FALMOUTH — As soon as fifth-grade teacher John Carter breaks out his Apple iPad and launches the Grammar Dragon application, which is projected through an Apple TV onto a large screen, his class of excited 10- and 11-year-olds goes silent.
Then there are shouts of “adverb!” “adjective!” “noun – no pronoun!” as the class works together to identify the part of speech highlighted in each sentence to accumulate points. Eventually, a big bee floats across the screen and the kids know they’ve moved up a level. Quiet focus quickly erupts into celebration.
Carter’s class is not the only one using iPads at Falmouth Elementary School. Very soon, each classroom, from kindergarten through fifth grade, will have the tablet computers. There are 617 devices, so not every student gets his or her own, but the younger classes have eight per classroom and the older students have 12 per class.
The older kids have had the iPads for a little more than a month. The younger ones are getting theirs this week and will likely start using them after the holiday break.
The teachers have had their iPads since the summer, so they could get used to them and try out some of the free apps the school installed, or even find their own.
“It’s a lot more affordable than the software for laptops,” said Norm Jewett, who manages school technology.
Because so many apps are free, the school does not have to purchase expensive software like it does for laptop computers.
“We had a drawing program we used with the kids on the old laptops that was $50 per seat. Now we’re using a free app for that,” said Anne MacDonald, who teaches technology at the elementary school and has been working with the teachers to implement the new iPads in classrooms.
The iPads were purchased with designated technology funds made available by the state when it approved construction of the elementary school.
“With the kids, the iPads are so easy to use, you just hand it to them and they know. It’s completely intuitive,” MacDonald said. “And the apps are so interesting to the kids, they’re learning but they don’t know they’re learning.”
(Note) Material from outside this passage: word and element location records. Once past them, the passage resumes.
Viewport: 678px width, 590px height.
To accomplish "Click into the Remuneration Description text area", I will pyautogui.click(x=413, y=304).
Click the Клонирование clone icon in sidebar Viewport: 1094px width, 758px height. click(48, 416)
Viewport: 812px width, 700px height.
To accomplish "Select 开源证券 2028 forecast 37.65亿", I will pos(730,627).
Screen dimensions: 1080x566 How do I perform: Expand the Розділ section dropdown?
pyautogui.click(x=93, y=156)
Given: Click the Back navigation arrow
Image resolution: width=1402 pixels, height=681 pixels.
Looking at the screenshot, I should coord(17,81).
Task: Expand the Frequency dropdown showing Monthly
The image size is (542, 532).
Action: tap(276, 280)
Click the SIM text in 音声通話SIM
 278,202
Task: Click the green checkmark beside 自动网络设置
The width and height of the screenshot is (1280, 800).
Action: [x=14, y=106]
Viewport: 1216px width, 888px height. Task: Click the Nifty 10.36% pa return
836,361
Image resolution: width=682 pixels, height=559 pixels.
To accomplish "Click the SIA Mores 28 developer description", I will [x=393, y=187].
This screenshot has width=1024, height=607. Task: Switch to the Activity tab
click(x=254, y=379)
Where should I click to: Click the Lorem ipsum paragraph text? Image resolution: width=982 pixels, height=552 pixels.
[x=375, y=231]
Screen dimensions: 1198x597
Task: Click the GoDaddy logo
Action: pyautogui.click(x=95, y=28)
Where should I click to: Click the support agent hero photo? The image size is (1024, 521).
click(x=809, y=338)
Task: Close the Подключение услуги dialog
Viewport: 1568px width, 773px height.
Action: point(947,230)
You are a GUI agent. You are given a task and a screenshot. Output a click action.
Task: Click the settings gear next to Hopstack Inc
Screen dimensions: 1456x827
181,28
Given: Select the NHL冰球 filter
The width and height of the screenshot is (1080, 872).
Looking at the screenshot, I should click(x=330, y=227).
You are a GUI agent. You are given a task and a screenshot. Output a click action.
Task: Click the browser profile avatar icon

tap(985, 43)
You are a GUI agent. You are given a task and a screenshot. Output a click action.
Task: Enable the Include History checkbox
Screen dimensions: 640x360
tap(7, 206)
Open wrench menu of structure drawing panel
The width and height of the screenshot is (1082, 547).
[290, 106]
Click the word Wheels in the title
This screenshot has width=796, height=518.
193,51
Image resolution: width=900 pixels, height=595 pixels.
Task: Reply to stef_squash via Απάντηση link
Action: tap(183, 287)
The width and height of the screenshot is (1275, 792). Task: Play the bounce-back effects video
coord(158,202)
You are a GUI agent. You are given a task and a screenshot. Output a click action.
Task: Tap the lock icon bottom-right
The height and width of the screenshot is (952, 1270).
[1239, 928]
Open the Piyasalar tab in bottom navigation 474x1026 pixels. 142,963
Jewett said the iPads are easier to maintain than laptop computers because they have fewer moving parts and fewer things to break.
“It’s a more powerful tool and it’s less expensive,” he said.
Second-grade teacher Kevin Grover said he has been using his iPad with students who might need to spend extra time on literacy work, and with kids who are ahead of their classmates in some subjects.
“I think a lot of teachers have seen the opportunity to create portfolios,” Grover said. “These could change the way we assess students, and how we do standardized testing.”
He said he has been surprised that some of the teachers who have been hesitant to pick up technology in the past have gravitated to the iPads.
“People who would be considered novices (with technology) are feeling confident with how easy it is,” Grover said.
He said he’s planning to roll out his eight classroom iPads this week ahead of the official “Steve Jobs-like deployment” after vacation.
Teachers aren’t the only ones excited about the new iPads.
“It’s easier to use than a computer,” said 10-year-old Abbie Farmer, who is in Carter’s class.
Farmer said students in her Spanish class use an iPad app to create Spanish-speaking puppet shows and then play their creations for the class.
Kayla Sarazin, 10, said she likes that when she does something on her iPad during class, her teacher can put it up on the board for everyone in the class to see.
“He doesn’t even have to be in the room,” she said.
Fifth-grade teacher John Carter makes a recording of his class using one of the iPads that every Falmouth Elementary School classroom either already has or will soon have for students to use in a variety of classroom activities.